▸ CONSIGNE
D'après le passage donné, en quelle année Staline supprime-t-il la NEP ?

▸ PASSAGE DONNÉ
┌────────
Staline est l'un des prétendants les plus sérieux à la succession de Lénine, avec Trotski et Kamenev. Il mettra quatre ans pour écarter et supprimer tous ses rivaux (répression, assassinat de Trotski, procès truqués de Moscou entre 1936 et 1938 pour éliminer les anciens compagnons de Lénine, etc.) et arriver au pouvoir. En 1929 il supprime la NEP, lance une collectivisation à marche forcée de l'économie et met en place un régime totalitaire.

De réelles similitudes entre les trois totalitarismes

Des États tous puissants qui ne supportent aucune opposition politique.
└────────
▸ INFORMATIONS FOURNIES
┌────────
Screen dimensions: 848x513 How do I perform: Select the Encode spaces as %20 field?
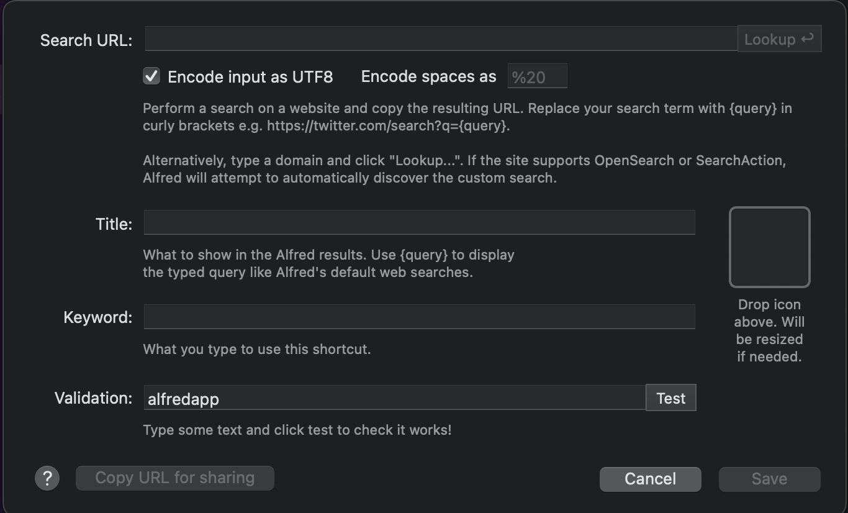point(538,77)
└────────
┌────────
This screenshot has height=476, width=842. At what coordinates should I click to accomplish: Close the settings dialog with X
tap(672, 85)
└────────
▸ RÉSULTAT DE L'EXERCICE
En 1929.